Spariglia, Diego Mingarelli. «Le Marche terra di conquista? Il punto è che siamo in grado di attrarre investimenti esteri». Il marchigiano che, da Sassoferrato, alla guida della sua Diasen rivoluziona l’imprenditoria con l’edilizia green, ha una ferrea convinzione: «La piccola dimensione non è solo un ostacolo». 

 
Procediamo per ordine, cronologico: il Cantiere delle Marche diventa una proprietà austriaca; le vernici speciali della Ica Group di Civitanova sono ormai a stelle e strisce. Il mercato non dà tregua. 
«Il controcanto: la qualità e la creatività delle nostre aziende trovano spazio nel mondo. Sta a noi creare realtà sempre più competitive». 
Il rischio è che si tratti di un processo asimmetrico. A senso unico. Concorda? 
«In parte sì. Non accade il il corrispettivo perché le nostre piccole imprese, va ammesso, hanno elementi di fragilità. Sono meno forti sul fronte del credito, della finanza, quindi per loro è più difficile poter scommettere sulle acquisizioni. Vorrei citare la mia esperienza personale». 
Proceda.
«Vendo i miei prodotti innovativi in cinquanta Paesi in giro per il mondo. Ma prima di crescere per linee esterne mi sono dovuto concentrare sullo sviluppo di quelle interne. Ho fatto tutto da solo. È stato un percorso faticoso, in salita, ma, come vede, non impossibile».
Lei ne è la dimostrazione sul campo. La sua è una delle 100 eccellenze italiane della bioedilizia, tanto da essere inserita in più edizioni del prestigioso rapporto GreenItaly.
«Siamo una B Corp. Vantiamo una certificazione che identifica chi si impegna a rispettare determinati standard - performance, trasparenza e responsabilità - e chi opera in modo tale da ottimizzare il proprio impatto positivo verso i dipendenti, le comunità nelle quali opera e l’ambiente. Abbiamo sempre puntato sulla sostenibilità quando ancora non ne parlava nessuno».

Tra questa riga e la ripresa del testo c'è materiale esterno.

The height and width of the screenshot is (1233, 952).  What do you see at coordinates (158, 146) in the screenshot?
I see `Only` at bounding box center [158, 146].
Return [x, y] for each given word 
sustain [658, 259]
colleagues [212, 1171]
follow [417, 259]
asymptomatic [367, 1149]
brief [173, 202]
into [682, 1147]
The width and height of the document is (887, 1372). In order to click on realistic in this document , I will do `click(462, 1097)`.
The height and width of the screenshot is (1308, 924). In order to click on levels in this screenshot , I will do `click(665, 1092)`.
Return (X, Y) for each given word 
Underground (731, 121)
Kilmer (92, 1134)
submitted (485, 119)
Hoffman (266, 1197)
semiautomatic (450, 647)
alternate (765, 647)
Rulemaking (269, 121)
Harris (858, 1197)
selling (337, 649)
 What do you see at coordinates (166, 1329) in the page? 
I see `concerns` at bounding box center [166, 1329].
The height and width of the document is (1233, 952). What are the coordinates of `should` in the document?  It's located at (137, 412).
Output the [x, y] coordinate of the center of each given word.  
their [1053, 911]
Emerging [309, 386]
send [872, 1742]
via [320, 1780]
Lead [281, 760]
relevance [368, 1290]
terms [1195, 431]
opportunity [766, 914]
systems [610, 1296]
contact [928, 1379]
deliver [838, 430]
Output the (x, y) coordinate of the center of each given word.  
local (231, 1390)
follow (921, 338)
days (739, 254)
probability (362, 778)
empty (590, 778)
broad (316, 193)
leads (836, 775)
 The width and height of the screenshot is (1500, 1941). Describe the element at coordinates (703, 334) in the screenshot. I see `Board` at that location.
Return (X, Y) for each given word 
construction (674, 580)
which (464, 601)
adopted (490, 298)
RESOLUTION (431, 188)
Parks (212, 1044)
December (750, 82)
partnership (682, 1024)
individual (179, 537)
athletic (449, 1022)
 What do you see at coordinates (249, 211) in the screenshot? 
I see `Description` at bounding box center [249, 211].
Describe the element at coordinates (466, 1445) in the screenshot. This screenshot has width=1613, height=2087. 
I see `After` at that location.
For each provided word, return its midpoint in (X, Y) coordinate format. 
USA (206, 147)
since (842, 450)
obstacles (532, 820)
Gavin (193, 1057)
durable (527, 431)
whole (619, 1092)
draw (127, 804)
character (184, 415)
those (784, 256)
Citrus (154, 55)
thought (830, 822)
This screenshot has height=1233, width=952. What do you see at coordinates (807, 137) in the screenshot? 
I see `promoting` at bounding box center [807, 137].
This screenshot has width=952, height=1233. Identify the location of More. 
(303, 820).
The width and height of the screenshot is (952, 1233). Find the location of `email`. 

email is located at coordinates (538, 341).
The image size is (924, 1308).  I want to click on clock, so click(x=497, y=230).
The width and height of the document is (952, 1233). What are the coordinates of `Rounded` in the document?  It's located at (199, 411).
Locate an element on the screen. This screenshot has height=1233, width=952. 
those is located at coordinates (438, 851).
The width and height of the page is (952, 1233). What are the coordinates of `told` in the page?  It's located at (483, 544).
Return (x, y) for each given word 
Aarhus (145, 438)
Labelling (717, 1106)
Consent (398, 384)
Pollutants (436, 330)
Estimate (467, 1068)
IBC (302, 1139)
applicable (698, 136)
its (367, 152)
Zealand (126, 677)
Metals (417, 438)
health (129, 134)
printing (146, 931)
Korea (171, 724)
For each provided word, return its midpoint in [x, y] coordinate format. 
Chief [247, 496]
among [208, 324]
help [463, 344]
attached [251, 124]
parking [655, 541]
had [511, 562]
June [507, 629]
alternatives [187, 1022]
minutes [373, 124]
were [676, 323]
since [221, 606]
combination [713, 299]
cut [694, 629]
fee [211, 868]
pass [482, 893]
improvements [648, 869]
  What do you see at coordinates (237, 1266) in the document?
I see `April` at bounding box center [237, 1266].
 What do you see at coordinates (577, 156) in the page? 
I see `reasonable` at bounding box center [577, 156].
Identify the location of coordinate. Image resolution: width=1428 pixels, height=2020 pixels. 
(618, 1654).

Ripassiamo dal via: il pericolo di perdere i gioielli di famiglia è alto. Quanto? 
«Mi perdoni se mi ostino a voler vedere il positivo insito nella nostra storia». 
Insista pure.
«L’ossatura delle Marche è fatta di piccole fabbriche, flessibili, sensibili alla coesione, al rapporto diretto. Il successo è determinato dalla visione degli imprenditori e dalla qualità dei collaboratori. Insieme hanno un grande potenziale». 
La sua formula per spaziare in ogni angolo del pianeta consiste nelle nicchie di eccellenza. Giusto? 
«Esatto. Potremmo essere campioni del futuro, ma non sempre ne siamo consapevoli».
Colpa di chi? 
«Non cerco responsabili. Certo, andiamo supportati con infrastrutture efficienti, con un accesso agevole al credito. Alla riuscita di una missione concorrono sempre diversi fattori. Tuttavia, è il principio che mi sostiene, non parla solo il fatturato».
Torna a battere sulla questione dimensionale. 
«Mi ripeto: è uno dei parametri per definirci, ma non l’unico. Noi compriamo il sughero in Sardegna, lo lavoriamo con nostri brevetti a Sassoferrato, un piccolo centro del Fabrianese, per farne un componente strategico delle nostre biomalte e pitture per la bioedilizia. Siamo nati sostenibili, il tempo ci ha dato ragione. Il mondo anche».
Ridimensionato il teorema della terra di conquista, su cosa punta? 
«Sull’innovazione. Tanta. La sfida del futuro è tutta da giocare. Dobbiamo crederci».